Please restate the data that follows, leaving every word in place.

Supplied records:
+ + + +

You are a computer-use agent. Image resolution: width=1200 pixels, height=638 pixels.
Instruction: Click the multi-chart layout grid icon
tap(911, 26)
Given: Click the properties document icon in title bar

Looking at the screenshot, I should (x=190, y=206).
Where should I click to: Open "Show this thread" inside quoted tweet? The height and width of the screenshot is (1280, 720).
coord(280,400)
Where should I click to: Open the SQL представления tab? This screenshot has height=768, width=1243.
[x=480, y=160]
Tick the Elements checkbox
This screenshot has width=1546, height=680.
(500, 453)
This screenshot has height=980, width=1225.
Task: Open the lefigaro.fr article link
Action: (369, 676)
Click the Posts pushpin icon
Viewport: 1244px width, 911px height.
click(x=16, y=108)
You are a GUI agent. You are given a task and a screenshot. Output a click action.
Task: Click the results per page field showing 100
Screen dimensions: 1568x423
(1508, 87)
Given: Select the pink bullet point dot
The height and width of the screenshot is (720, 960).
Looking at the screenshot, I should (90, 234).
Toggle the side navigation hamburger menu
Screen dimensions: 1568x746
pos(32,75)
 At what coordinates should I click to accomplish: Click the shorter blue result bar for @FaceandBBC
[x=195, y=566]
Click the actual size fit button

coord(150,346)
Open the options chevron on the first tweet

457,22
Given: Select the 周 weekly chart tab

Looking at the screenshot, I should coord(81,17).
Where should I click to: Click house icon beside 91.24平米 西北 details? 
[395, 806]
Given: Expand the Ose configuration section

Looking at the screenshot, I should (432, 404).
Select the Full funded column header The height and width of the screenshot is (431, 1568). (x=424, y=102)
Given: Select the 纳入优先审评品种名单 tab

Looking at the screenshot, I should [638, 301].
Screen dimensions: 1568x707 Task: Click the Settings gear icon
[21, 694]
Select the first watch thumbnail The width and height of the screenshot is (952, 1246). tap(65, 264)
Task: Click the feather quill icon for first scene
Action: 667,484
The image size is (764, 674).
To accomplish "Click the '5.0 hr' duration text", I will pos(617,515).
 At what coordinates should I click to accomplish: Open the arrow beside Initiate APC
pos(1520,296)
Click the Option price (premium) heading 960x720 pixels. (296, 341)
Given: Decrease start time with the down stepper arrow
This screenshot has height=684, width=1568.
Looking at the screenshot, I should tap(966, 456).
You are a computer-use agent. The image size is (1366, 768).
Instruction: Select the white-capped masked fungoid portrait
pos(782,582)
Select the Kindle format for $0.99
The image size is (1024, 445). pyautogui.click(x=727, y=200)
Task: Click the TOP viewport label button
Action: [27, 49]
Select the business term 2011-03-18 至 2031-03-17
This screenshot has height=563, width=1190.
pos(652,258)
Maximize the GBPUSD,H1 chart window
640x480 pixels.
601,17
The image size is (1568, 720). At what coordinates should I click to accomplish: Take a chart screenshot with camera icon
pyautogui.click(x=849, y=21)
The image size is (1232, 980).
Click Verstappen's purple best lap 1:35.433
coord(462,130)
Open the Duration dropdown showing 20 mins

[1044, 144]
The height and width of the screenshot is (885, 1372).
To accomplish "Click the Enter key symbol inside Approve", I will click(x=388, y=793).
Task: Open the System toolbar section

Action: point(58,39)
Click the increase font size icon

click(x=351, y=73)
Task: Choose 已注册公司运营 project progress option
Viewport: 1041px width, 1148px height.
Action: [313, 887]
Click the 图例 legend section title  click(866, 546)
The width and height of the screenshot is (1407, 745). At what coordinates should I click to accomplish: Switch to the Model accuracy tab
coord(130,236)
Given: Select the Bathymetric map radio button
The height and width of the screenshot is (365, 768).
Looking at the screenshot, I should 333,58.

+ + + +

Your solution:
You are a computer-use agent. Image resolution: width=1200 pixels, height=638 pixels.
Instruction: Click the multi-chart layout grid icon
tap(911, 26)
Given: Click the properties document icon in title bar

Looking at the screenshot, I should (x=190, y=206).
Where should I click to: Open "Show this thread" inside quoted tweet? The height and width of the screenshot is (1280, 720).
coord(280,400)
Where should I click to: Open the SQL представления tab? This screenshot has height=768, width=1243.
[x=480, y=160]
Tick the Elements checkbox
This screenshot has width=1546, height=680.
(500, 453)
This screenshot has height=980, width=1225.
Task: Open the lefigaro.fr article link
Action: (369, 676)
Click the Posts pushpin icon
Viewport: 1244px width, 911px height.
click(x=16, y=108)
You are a GUI agent. You are given a task and a screenshot. Output a click action.
Task: Click the results per page field showing 100
Screen dimensions: 1568x423
(1508, 87)
Given: Select the pink bullet point dot
The height and width of the screenshot is (720, 960).
Looking at the screenshot, I should (90, 234).
Toggle the side navigation hamburger menu
Screen dimensions: 1568x746
pos(32,75)
 At what coordinates should I click to accomplish: Click the shorter blue result bar for @FaceandBBC
[x=195, y=566]
Click the actual size fit button

coord(150,346)
Open the options chevron on the first tweet

457,22
Given: Select the 周 weekly chart tab

Looking at the screenshot, I should coord(81,17).
Where should I click to: Click house icon beside 91.24平米 西北 details? 
[395, 806]
Given: Expand the Ose configuration section

Looking at the screenshot, I should (432, 404).
Select the Full funded column header The height and width of the screenshot is (431, 1568). (x=424, y=102)
Given: Select the 纳入优先审评品种名单 tab

Looking at the screenshot, I should [638, 301].
Screen dimensions: 1568x707 Task: Click the Settings gear icon
[21, 694]
Select the first watch thumbnail The width and height of the screenshot is (952, 1246). tap(65, 264)
Task: Click the feather quill icon for first scene
Action: 667,484
The image size is (764, 674).
To accomplish "Click the '5.0 hr' duration text", I will pos(617,515).
 At what coordinates should I click to accomplish: Open the arrow beside Initiate APC
pos(1520,296)
Click the Option price (premium) heading 960x720 pixels. (296, 341)
Given: Decrease start time with the down stepper arrow
This screenshot has height=684, width=1568.
Looking at the screenshot, I should tap(966, 456).
You are a computer-use agent. The image size is (1366, 768).
Instruction: Select the white-capped masked fungoid portrait
pos(782,582)
Select the Kindle format for $0.99
The image size is (1024, 445). pyautogui.click(x=727, y=200)
Task: Click the TOP viewport label button
Action: [27, 49]
Select the business term 2011-03-18 至 2031-03-17
This screenshot has height=563, width=1190.
pos(652,258)
Maximize the GBPUSD,H1 chart window
640x480 pixels.
601,17
The image size is (1568, 720). At what coordinates should I click to accomplish: Take a chart screenshot with camera icon
pyautogui.click(x=849, y=21)
The image size is (1232, 980).
Click Verstappen's purple best lap 1:35.433
coord(462,130)
Open the Duration dropdown showing 20 mins

[1044, 144]
The height and width of the screenshot is (885, 1372).
To accomplish "Click the Enter key symbol inside Approve", I will click(x=388, y=793).
Task: Open the System toolbar section

Action: point(58,39)
Click the increase font size icon

click(x=351, y=73)
Task: Choose 已注册公司运营 project progress option
Viewport: 1041px width, 1148px height.
Action: [313, 887]
Click the 图例 legend section title  click(866, 546)
The width and height of the screenshot is (1407, 745). At what coordinates should I click to accomplish: Switch to the Model accuracy tab
coord(130,236)
Given: Select the Bathymetric map radio button
The height and width of the screenshot is (365, 768).
Looking at the screenshot, I should 333,58.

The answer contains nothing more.